Institutional derivatives traders are reporting that dealer gamma, the sensitivity of hedging desks to equity price moves, has surged from historic lows to near-record levels according to Goldman Sachs proprietary data cited in stocktwits. When gamma is high and bullish, rising equity prices force market makers who are short calls to buy more stock, creating a self-reinforcing feedback loop that can accelerate rallies or, conversely, cause violent reversals if sentiment flips.

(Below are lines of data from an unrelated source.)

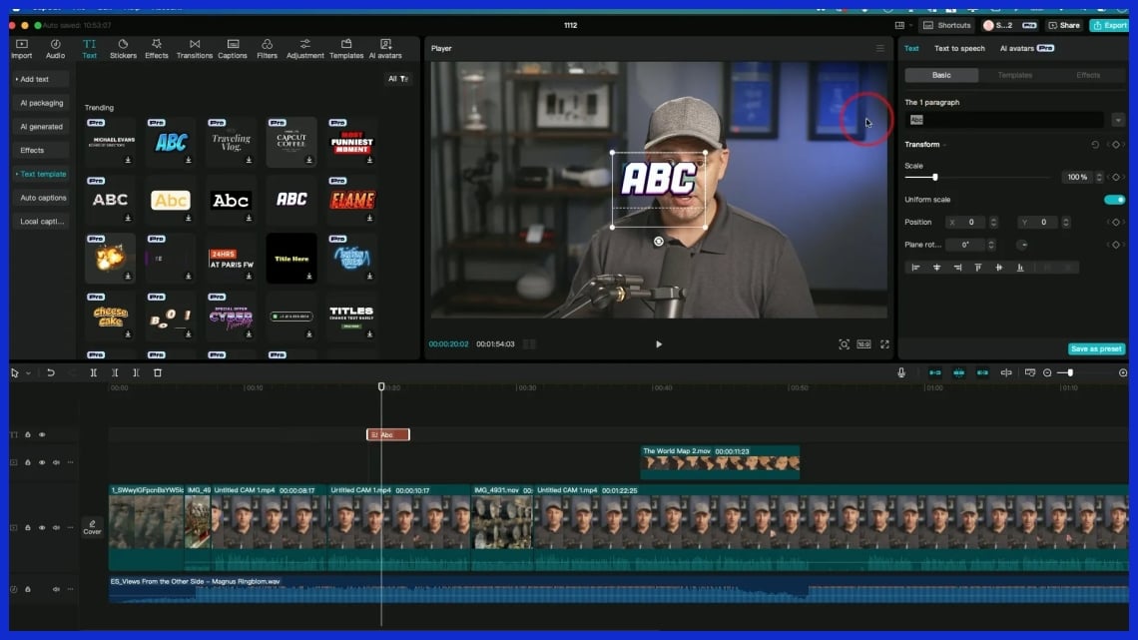Click the fullscreen icon in the player

coord(884,344)
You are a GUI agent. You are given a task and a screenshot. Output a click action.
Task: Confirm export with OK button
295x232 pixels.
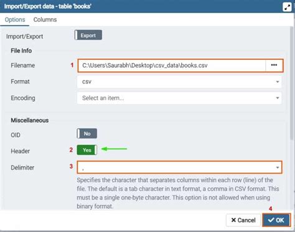(x=276, y=220)
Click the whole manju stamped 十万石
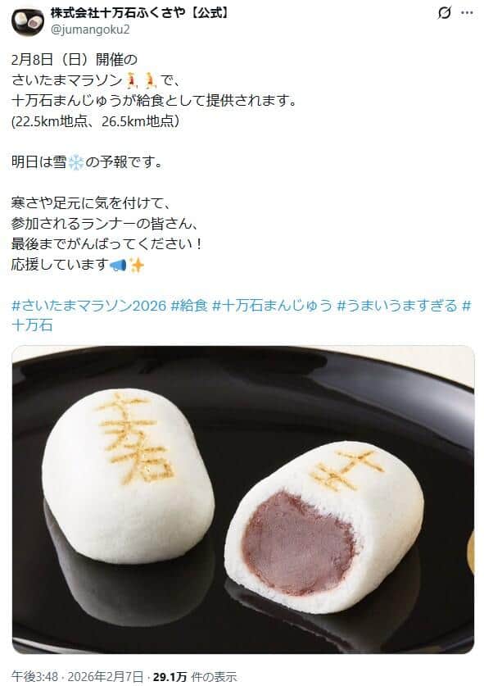The width and height of the screenshot is (484, 686). point(129,475)
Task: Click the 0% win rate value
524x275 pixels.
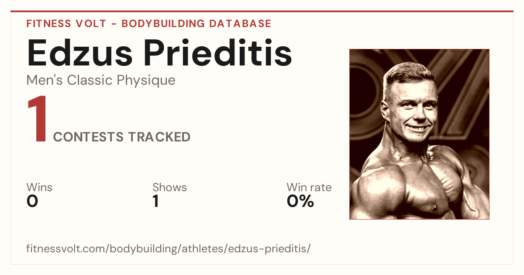Action: coord(300,201)
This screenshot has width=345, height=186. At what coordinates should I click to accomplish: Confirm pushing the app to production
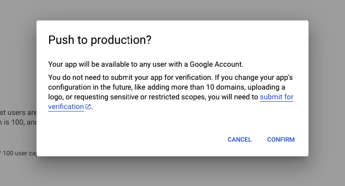tap(281, 140)
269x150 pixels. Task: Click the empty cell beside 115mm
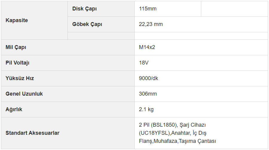click(x=234, y=9)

Call skew on the S&P 500, QQQ, and Russell 2000 indices has reached all-time highs, meaning traders are willing to pay enormous premiums for upside call options relative to downside puts. Put skew has collapsed to historic lows, indicating complacency about downside hedging. This positioning suggests the market is 'all-in' on a melt-up scenario, with minimal insurance. One stocktwits trader flagged that 'everyone is piled into upside calls as S&P call skew hits record highs while put skew collapses near historic lows.'

The VIX, which had formed a double-bottom and was building a bull flag according to technical watchers, remains elevated but not concerning enough to trigger hedging. Dealer gamma extremes have historically preceded violent mean reversions, though they can also support trends for weeks if volatility remains suppressed and equity momentum persists. The Iran war rejection of ceasefire talks briefly unsettled gamma, but early Asian session rallies (DIA and IWM setting up to retest all-time highs) are reinforcing the bullish positioning.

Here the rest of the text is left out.